▸ Problem to work on
All lines of the material below that include the string "Given" are to be copied.

▸ Listed entries
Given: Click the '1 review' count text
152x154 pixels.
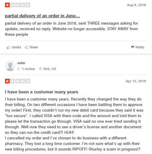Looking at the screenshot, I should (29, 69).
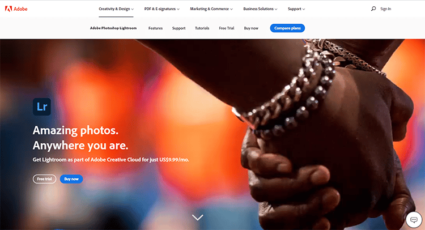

...

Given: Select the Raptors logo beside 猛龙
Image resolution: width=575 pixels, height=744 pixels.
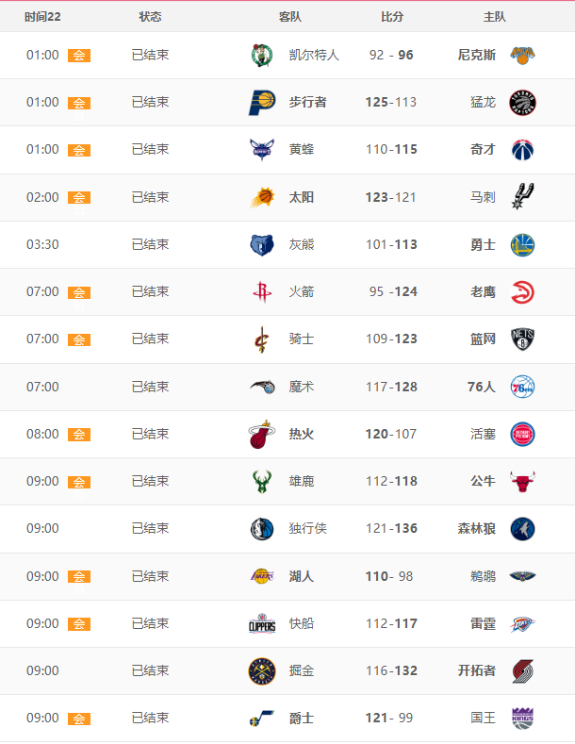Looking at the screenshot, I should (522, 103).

---

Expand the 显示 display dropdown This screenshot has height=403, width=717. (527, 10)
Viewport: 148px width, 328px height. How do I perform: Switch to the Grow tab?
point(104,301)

▸ Exercise solution
Given: Click the '1 review' count text
Given: Select the Raptors logo beside 猛龙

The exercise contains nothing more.